God was manifest in the flesh.--Here, in the most ancient authorities, the word "God" does not occur. We must, then, literally translate the Greek of the most famous and trustworthy MSS. as follows: He who was manifested in the flesh. In the later MSS., and in the great majority of the fathers who cite the passage, we certainly find Theos ("God"), as in the Received text. The substitution can be traced to no special doctrinal prejudice, but is owing, probably, to a well-meant correction of early scribes. At first sight, Theos ("God") would be a reading easier to understand, and grammatically more exact; and in the original copies, the great similitude between ?C ("God")--the contracted form in which ?EOC was written--and the relative ?C ("He who"), would be likely to suggest to an officious scribe the very trifling alteration necessary for the easier and apparently more accurate word. Recent investigations have shown, however, beyond controversy that the oldest MSS., with scarcely an exception, contain the more difficult reading, ?C ("He who"). The Greek pronoun thus rendered is simply a relative to an omitted but easily-inferred antecedent--viz., Christ. Possibly the difficulty in the construction is due to the fact of the whole verse being a fragment of an ancient Christian hymn, embodying a confession of faith, well known to, and perhaps often sung by, the faithful among the congregations of such cities as Ephesus, Corinth, and Rome--a confession embodying the grand facts of the Incarnation and the Resurrection, the preaching of the cross to, and its reception by, the Gentile world, and the present session of Christ in glory. In the original Greek the rhythmical, as well as the antithetical character, of the clauses is very striking. In the English translation they can hardly be reproduced:--

"Who was manifested in the flesh,

justified in the Spirit,

seen of angels,

was preached among the Gentiles,

believed on in the world,

taken up into glory."

Fragments of similar hymns to Christ are found in 2Timothy 2:11, and perhaps also in Ephesians 5:14.

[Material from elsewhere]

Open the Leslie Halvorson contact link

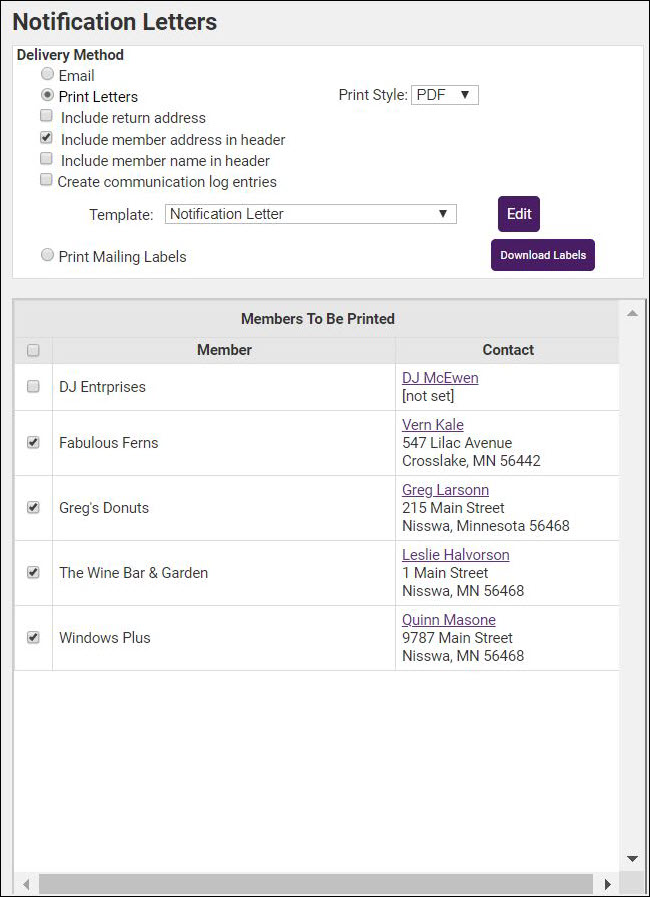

Manifest in the flesh.--When the Son of God came forth from the Father "He was manifested in the flesh;" or, in other divine words, "the Word was made flesh and dwelt among us, and we beheld His glory, the glory as of the only-begotten of the Father" (John 1:14. Comp. also 2Timothy 1:10). The men and women of the first days of Christianity who repeated or sang such words as these, must have accepted and firmly believed the dogma of the pre-existent glory of Christ.

Justified in the Spirit.--The truth of Jesus Christ's own assertion respecting Himself, which seemed to be contradicted by His mortal liability to bodily weakness, and pain and suffering, and last of all to death, in the end was triumphantly vindicated or justified. Or, in other words, the claims of Jesus Christ to Divinity, put forth during His life of humiliation, were shown to be true. It was by His resurrection from the dead that Christ's lofty claims to the Godhead were justified. The Spirit, to which reference is here made, was the higher principle of spiritual life within Him--not itself the Divinity, but intimately united and associated with it. In the power of this Spirit, which he had within himself, He did take His life which He had laid down, did re-unite His soul unto His body from which He separated it when He gave up the ghost, and so did quicken and revive Himself, and thus publicly proclaimed His divine nature, His awful dignity. (Comp. Pearson, On the Creed, Art. V.)

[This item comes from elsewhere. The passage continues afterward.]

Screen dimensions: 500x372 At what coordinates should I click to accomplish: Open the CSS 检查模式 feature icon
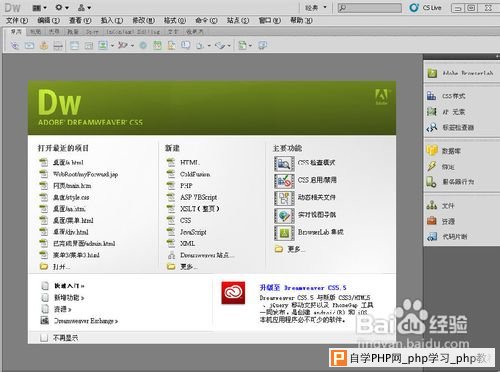284,163
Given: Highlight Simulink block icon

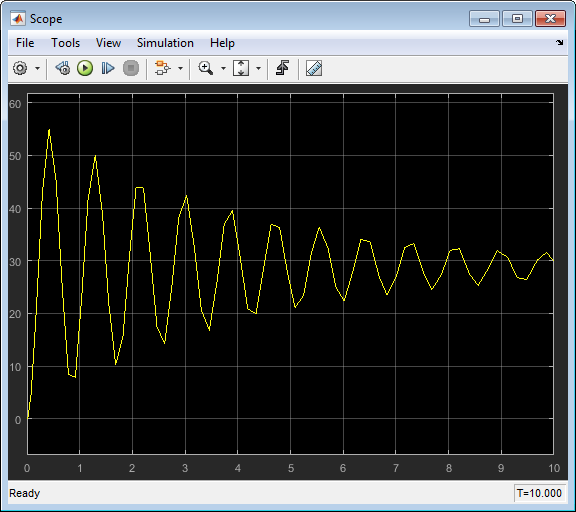Looking at the screenshot, I should click(162, 68).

Seen of angels . . .--It has been suggested that "angels" mean here nothing more than His Apostles and His own chosen messengers, by whom Jesus Christ was seen after His claims to Supreme power had been justified in the Spirit which had raised Him from the dead. These saw Him first, and after that carried the glad message to the distant isles of the Gentiles. But in spite of the ingenuity of such an exposition, the plain, obvious meaning of the word "angels "must be maintained, for the invariable meaning of angelos in the New Testament (perhaps with the exception of the earlier chapters of the Apocalypse) is never "apostle," but "angel." He was "seen of angels"--that is, Jesus Christ, after His resurrection and return to the throne at the Father's right hand, was, in His glorified humanity, visible to angels, who before had never looked on God. (Comp. Ephesians 3:10; Hebrews 1:6; 1Peter 1:12--each of which passages bears in some way on this mysterious subject.) Theodoret and St. Chrysostom have similarly commented on this statement respecting the angels' share in the beatific vision.

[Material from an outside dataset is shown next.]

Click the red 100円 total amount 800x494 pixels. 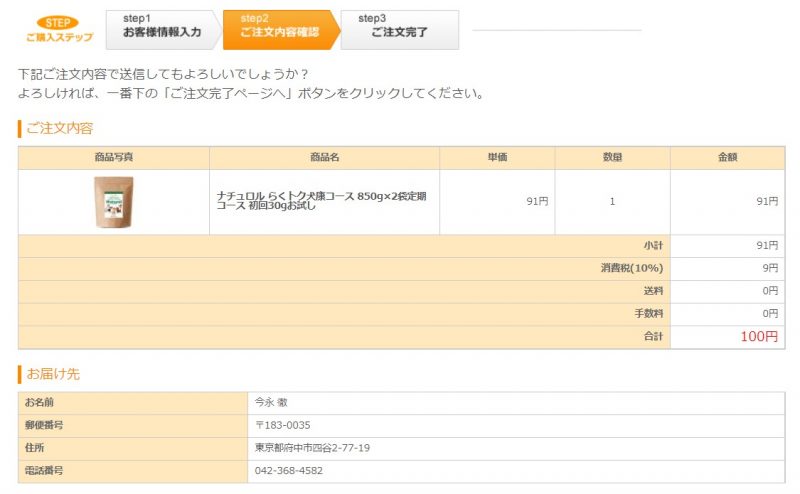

Preached unto the Gentiles.--The angels now for the first time saw, and gazed on, and rejoiced in, the vision of the Godhead manifested in the glorified humanity of the Son; and what the angels gained in the beatific vision, the nations of the world obtained through the preaching of the gospel--viz., the knowledge of the endless love and the surpassing glory of Christ. This line of the ancient Christian hymn tells us that this early confession of faith was peculiarly the outcome of the Pauline churches; for in enumerating the six glories of the Redeemer God it tells us one of these glories consisted in the preaching of His gospel to those peoples who had hitherto sat in darkness and in the shadow of death. It was the splendid fulfilment of the Isaiah prophecy respecting the coming Messiah. "It is a light thing that thou shouldest be my servant to raise up the tribes of Jacob, and to restore the preserved of Israel: I will also give thee for a light to the Gentiles" (Isaiah 49:6).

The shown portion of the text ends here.